The place where Kaur lives is a reminder of the dark days of 1984. West Delhi’s cloistered Tilak Vihar colony has over 300 widows, who lost husbands and sons in the anti-Sikh riots following the assassination.
“Why were my family members attacked and killed by the mob? Did we kill Indira Gandhi? Wasn’t she our leader too?” asks Kaur, agitatedly, sitting on a charpoi outside her house. “She belonged to the same party that had helped us during the Partition. How could the same people kill my children? Why has the government not punished even a single person for rioting, murder and loot so far?”
Tears running down her furrowed cheeks, Kaur recalls making her grandson appear as a girl, parting his hair into plaits to protect him from the mob that attacked her shanty at Trilokpuri in east Delhi.

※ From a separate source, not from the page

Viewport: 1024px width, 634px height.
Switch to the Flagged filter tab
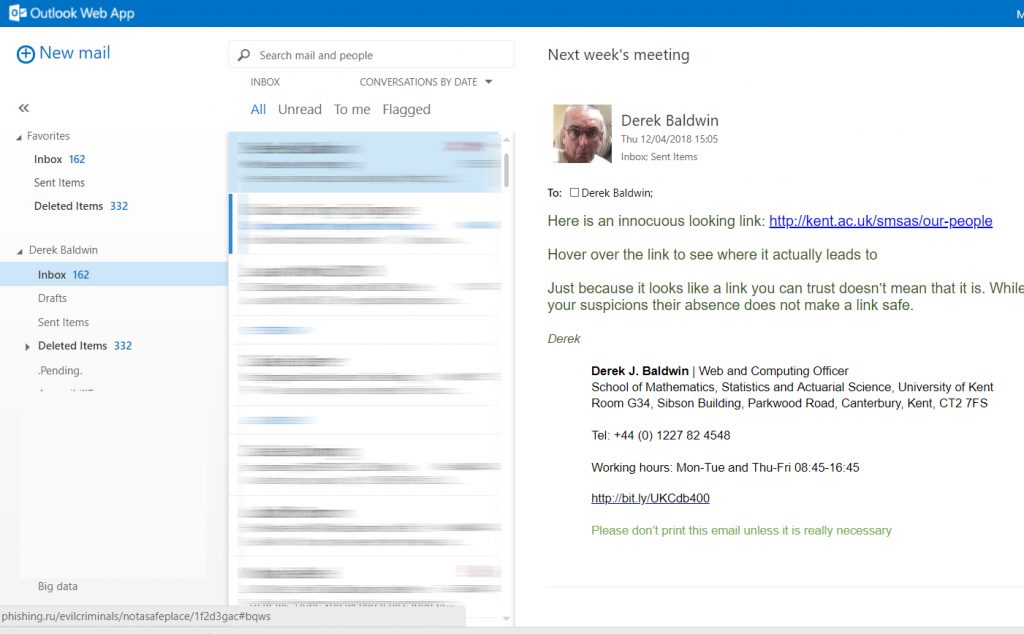click(406, 110)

A few metres from Kaur’s one-room house is a gurdwara where Bishen Singh, 63, is busy with construction work. “I used to live in Haryana. During the riots, I lost my wife and two children and since then, I have never gone back. I was also attacked by the mob but survived,” he says, burn scars visible all over his body. “I tried to settle in my village in Punjab, but didn’t feel like living there. So I came here. I now work and live in the gurdwara.”

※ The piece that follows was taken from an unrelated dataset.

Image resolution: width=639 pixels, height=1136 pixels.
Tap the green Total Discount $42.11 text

Tragic riot tales are common to almost all families in the colony, though the residents try hard to forget.
“I was only 14 when my father was killed,” recalls Maan Singh, sipping tea outside his small house. “My mother and I survived but I had to stop going to school. We used to have an auto spares shop, which was burnt down. I began working as a mechanic to sustain my family and now I drive an auto-rickshaw.

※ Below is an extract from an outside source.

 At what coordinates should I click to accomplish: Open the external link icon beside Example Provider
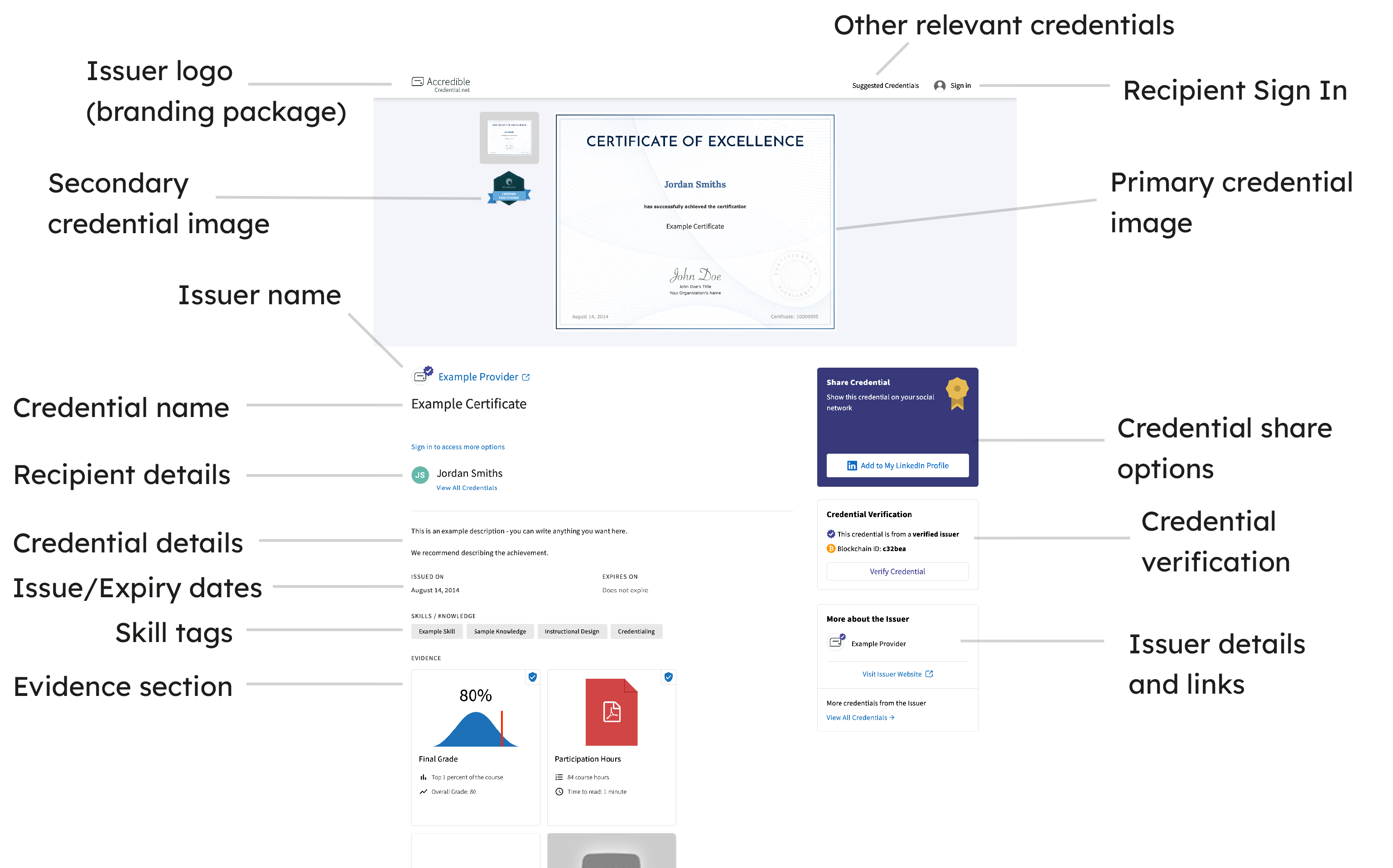[x=526, y=377]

“My children go to school. I don’t want them to become like me. I hope God is kind to them!”
Maan Singh’s neighbour Jai Singh too survived, but at a high cost. He was attacked by a mob armed with iron rods, and has since been confined to a wheelchair. “If the government wants to punish the real criminals, we are ready to identify them. But I think people in this colony have lost faith so they don’t come out to speak against anyone. They know that nothing will happen,” he says bitterly.
The most unfortunate story is perhaps of Manjit Singh. He was just five months old when an armed mob killed his father. Manjit did not study beyond class VII and became a drug addict. His mother works as a domestic help in neighbouring Tilak Nagar. “I have tried committing suicide. I want to help my mother but can’t. Worse, I am a drug addict,” he says, displaying blade marks around his neck, the reminder of his suicide attempt and the stamp of a life of despair.